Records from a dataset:
================

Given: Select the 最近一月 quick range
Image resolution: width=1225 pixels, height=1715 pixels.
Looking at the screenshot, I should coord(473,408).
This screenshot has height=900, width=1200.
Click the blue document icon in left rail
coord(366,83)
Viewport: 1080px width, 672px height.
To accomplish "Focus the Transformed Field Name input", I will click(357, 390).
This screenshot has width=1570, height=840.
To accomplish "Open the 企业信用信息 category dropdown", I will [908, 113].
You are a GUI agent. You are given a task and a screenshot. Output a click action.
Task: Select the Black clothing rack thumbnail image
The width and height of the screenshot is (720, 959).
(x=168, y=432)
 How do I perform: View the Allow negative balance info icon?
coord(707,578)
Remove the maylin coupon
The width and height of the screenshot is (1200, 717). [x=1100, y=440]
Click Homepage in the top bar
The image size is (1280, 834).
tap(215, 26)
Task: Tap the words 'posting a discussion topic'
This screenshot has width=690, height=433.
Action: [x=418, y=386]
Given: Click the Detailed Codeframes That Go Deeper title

================

▶ _EXERCISE_
Check each line of the records above, and copy those that hold the word "Select".

▶ _TASK ANSWER_
Given: Select the 最近一月 quick range
Task: Select the Black clothing rack thumbnail image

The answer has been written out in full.